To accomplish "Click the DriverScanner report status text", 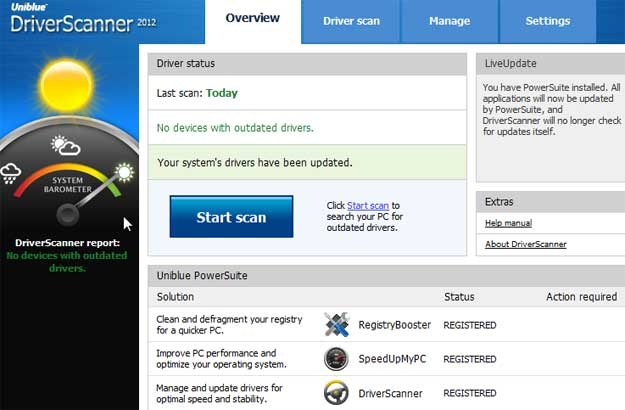I will [68, 255].
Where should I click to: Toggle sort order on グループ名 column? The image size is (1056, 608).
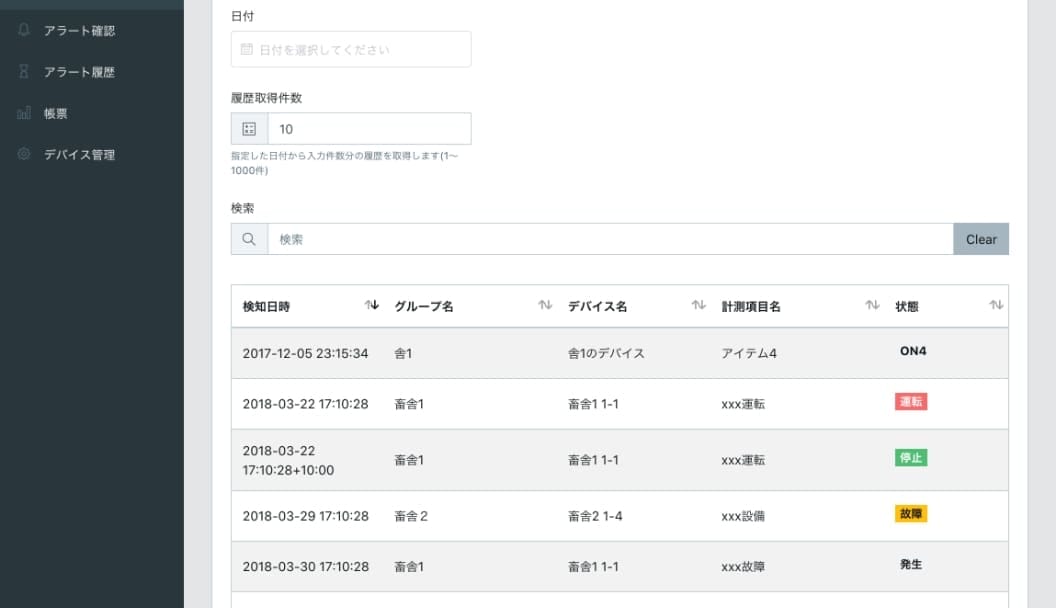[545, 306]

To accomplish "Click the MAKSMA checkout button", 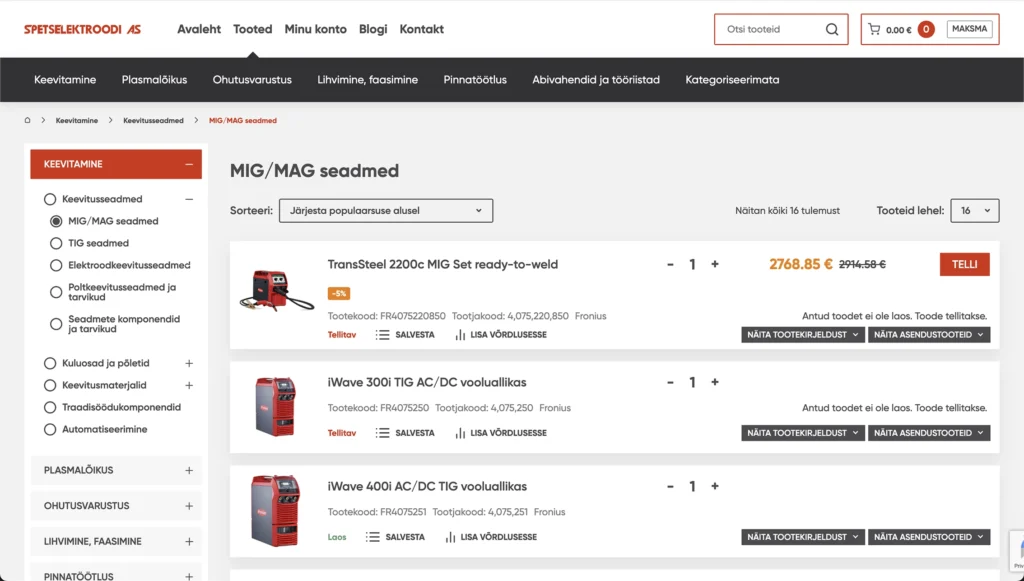I will [969, 29].
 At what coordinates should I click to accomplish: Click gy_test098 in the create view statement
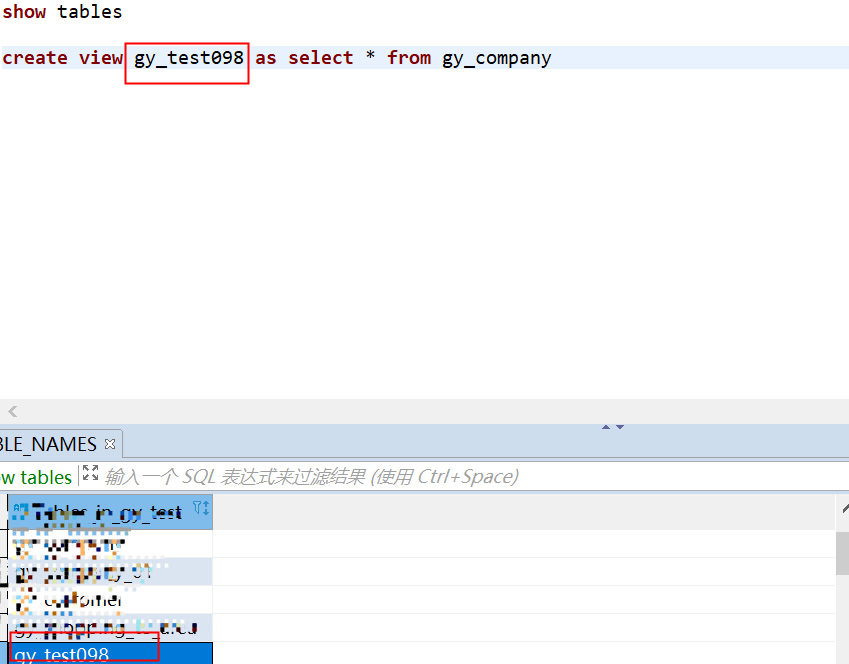188,58
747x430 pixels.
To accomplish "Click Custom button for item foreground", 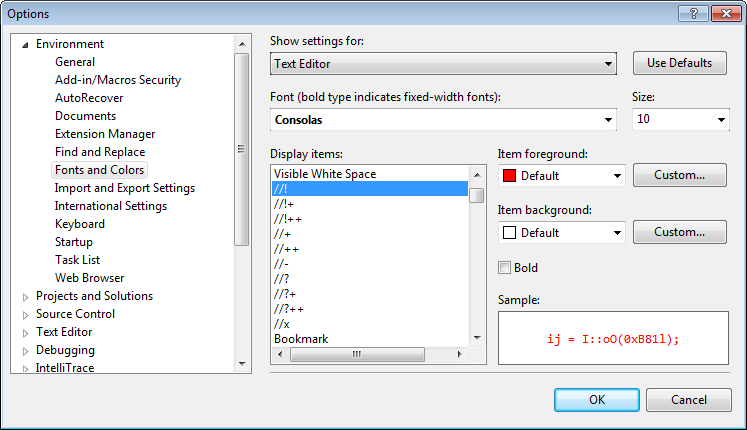I will 680,175.
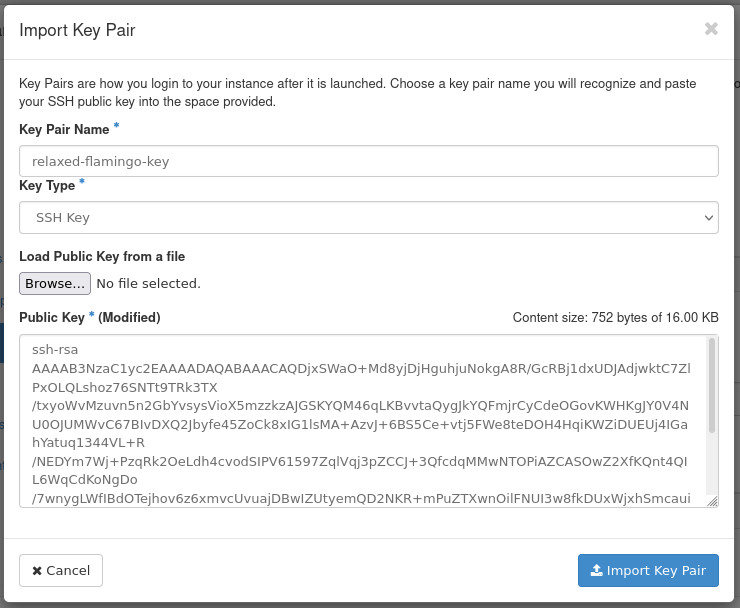Click the Public Key text area scrollbar thumb

pos(712,385)
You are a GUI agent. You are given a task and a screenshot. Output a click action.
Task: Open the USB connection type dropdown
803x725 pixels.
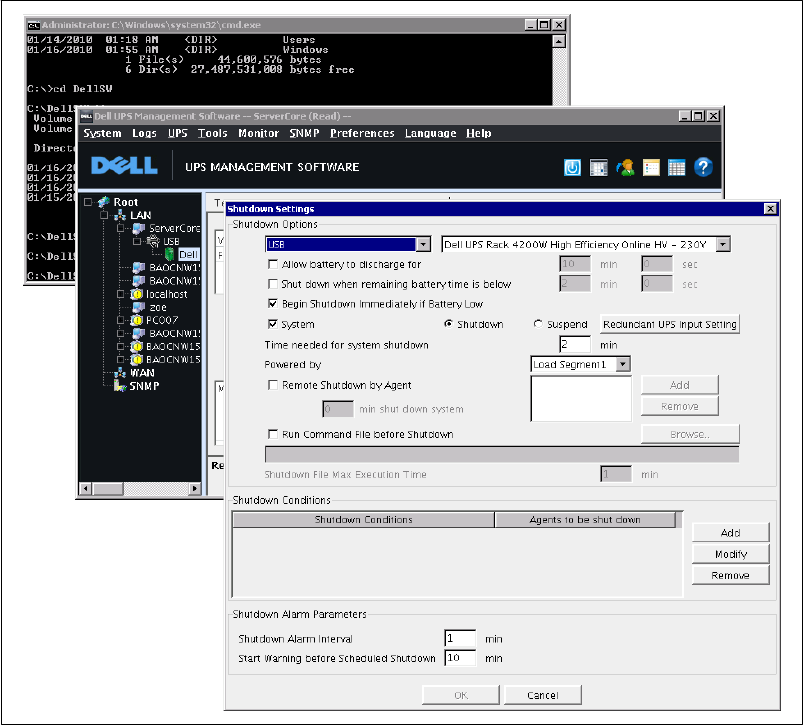tap(423, 244)
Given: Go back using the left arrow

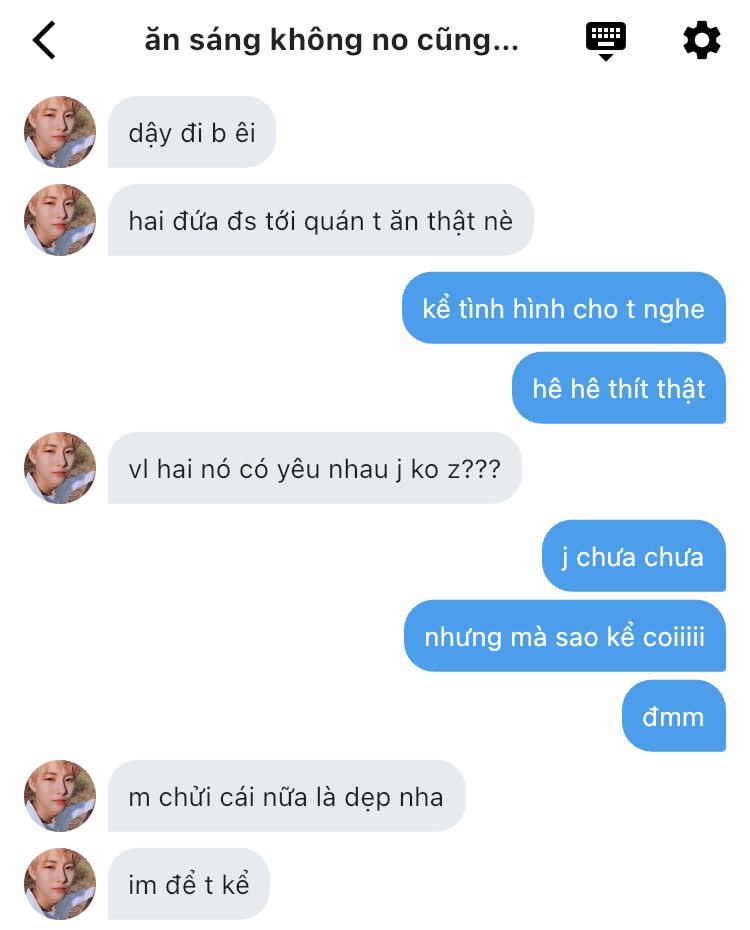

▸ **YOUR GOAL**:
Nothing is needed beyond an exact transcription of the lines from the one containing "803x725 pixels." to the end of the entries above, with the pictures omitted.

▸ **RESULT OF THIS EXERCISE**:
803x725 pixels.
tap(423, 244)
Given: Go back using the left arrow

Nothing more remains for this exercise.